***** Given data *****

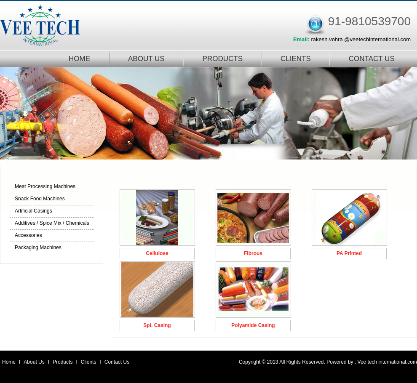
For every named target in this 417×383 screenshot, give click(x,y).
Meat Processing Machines (45, 186)
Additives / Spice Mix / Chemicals (52, 223)
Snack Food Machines (40, 199)
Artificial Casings (33, 211)
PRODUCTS (223, 59)
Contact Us (116, 362)
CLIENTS (296, 59)
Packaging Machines (38, 247)
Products (63, 362)
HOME (79, 59)
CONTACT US (372, 59)
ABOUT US (146, 59)
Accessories (28, 235)
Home (9, 362)
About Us (35, 362)
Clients (89, 362)
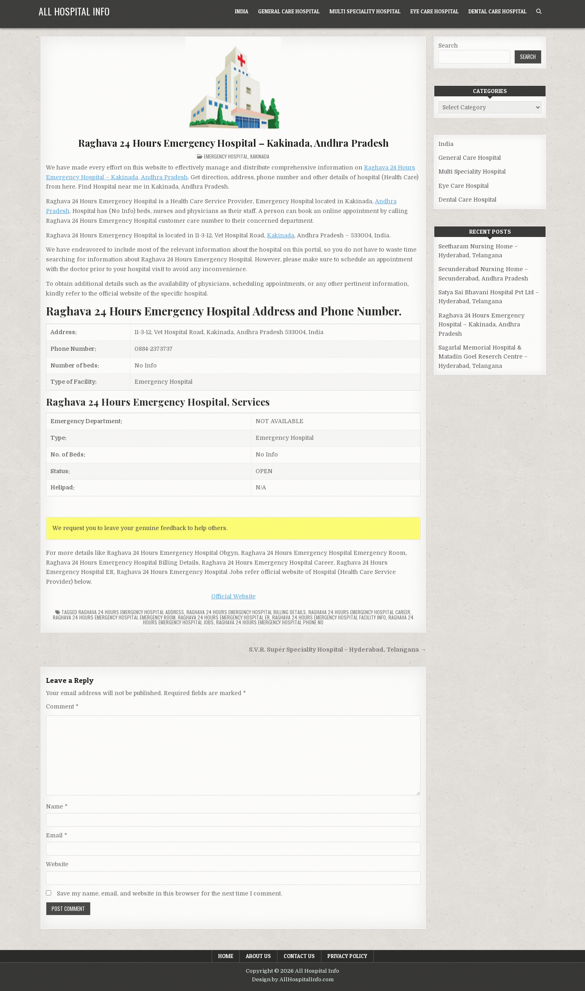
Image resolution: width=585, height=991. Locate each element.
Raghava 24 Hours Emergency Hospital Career (359, 612)
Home (225, 956)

*****

**Set problem**
Rewrite every line of the entries above as one numbered list. Skip any blank lines and leave out the pictures.

**Correct answer**
1. For every named target in this 417×383 screenshot, give click(x,y).
2. Meat Processing Machines (45, 186)
3. Additives / Spice Mix / Chemicals (52, 223)
4. Snack Food Machines (40, 199)
5. Artificial Casings (33, 211)
6. PRODUCTS (223, 59)
7. Contact Us (116, 362)
8. CLIENTS (296, 59)
9. Packaging Machines (38, 247)
10. Products (63, 362)
11. HOME (79, 59)
12. CONTACT US (372, 59)
13. ABOUT US (146, 59)
14. Accessories (28, 235)
15. Home (9, 362)
16. About Us (35, 362)
17. Clients (89, 362)
18. Image resolution: width=585, height=991. Locate each element.
19. Raghava 24 Hours Emergency Hospital Career (359, 612)
20. Home (225, 956)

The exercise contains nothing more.